• [YOUR GOAL]: When you copy the data that follows, reproduce every word exactly and leave out the images.

Extracted records
▼
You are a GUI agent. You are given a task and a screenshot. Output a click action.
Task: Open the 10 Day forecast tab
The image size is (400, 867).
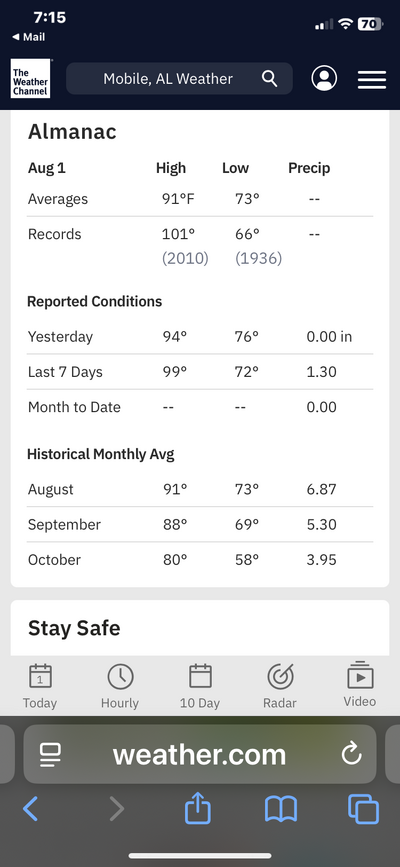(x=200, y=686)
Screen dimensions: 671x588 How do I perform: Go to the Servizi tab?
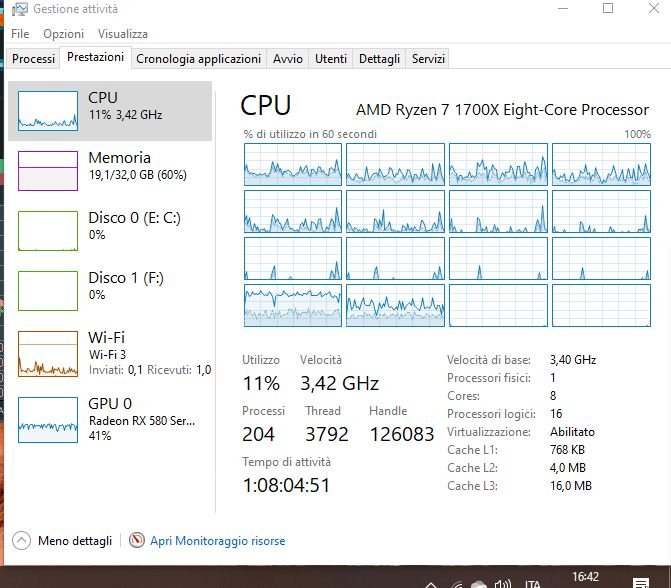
▲
• [REPLY TO THE EXERCISE]:
You are a GUI agent. You are given a task and a screenshot. Output a click action.
Task: Open the 10 Day forecast tab
The image size is (400, 867).
(x=200, y=686)
Screen dimensions: 671x588 How do I perform: Go to the Servizi tab?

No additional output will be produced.